--- DATA FOR PROCESSING ---

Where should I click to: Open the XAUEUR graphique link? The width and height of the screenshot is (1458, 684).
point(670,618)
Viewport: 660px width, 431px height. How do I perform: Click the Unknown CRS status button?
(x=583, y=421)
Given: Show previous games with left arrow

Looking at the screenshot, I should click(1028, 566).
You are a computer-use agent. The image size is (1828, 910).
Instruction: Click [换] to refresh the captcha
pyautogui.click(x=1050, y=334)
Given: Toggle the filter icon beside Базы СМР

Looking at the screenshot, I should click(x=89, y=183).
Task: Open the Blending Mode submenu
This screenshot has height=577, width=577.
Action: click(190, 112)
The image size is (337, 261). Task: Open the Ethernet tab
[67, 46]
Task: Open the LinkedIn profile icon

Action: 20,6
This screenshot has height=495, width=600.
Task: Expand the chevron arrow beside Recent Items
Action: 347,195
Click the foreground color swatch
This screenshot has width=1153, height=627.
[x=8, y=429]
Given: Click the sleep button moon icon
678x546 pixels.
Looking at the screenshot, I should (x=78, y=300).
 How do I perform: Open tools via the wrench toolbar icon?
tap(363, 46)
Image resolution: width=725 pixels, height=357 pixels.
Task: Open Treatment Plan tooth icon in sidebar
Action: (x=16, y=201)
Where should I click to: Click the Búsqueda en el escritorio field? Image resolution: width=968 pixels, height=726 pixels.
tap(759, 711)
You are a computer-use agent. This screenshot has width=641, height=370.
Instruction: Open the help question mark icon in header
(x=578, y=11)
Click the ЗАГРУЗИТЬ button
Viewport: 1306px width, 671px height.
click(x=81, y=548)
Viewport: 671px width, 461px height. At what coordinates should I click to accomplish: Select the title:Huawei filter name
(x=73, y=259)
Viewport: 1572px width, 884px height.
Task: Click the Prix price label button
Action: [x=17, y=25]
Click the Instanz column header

---

__WHAT IS BEING ASKED__. Edit the records from the line with "Click the foreground color swatch" up to and including the line with "click(x=81, y=548)" so that "swatch" becomes "sample", and give those lines back with everything else unchanged.

__ANSWER TO THE TASK__.
Click the foreground color sample
This screenshot has width=1153, height=627.
[x=8, y=429]
Given: Click the sleep button moon icon
678x546 pixels.
Looking at the screenshot, I should (x=78, y=300).
 How do I perform: Open tools via the wrench toolbar icon?
tap(363, 46)
Image resolution: width=725 pixels, height=357 pixels.
Task: Open Treatment Plan tooth icon in sidebar
Action: (x=16, y=201)
Where should I click to: Click the Búsqueda en el escritorio field? Image resolution: width=968 pixels, height=726 pixels.
tap(759, 711)
You are a computer-use agent. This screenshot has width=641, height=370.
Instruction: Open the help question mark icon in header
(x=578, y=11)
Click the ЗАГРУЗИТЬ button
Viewport: 1306px width, 671px height.
click(x=81, y=548)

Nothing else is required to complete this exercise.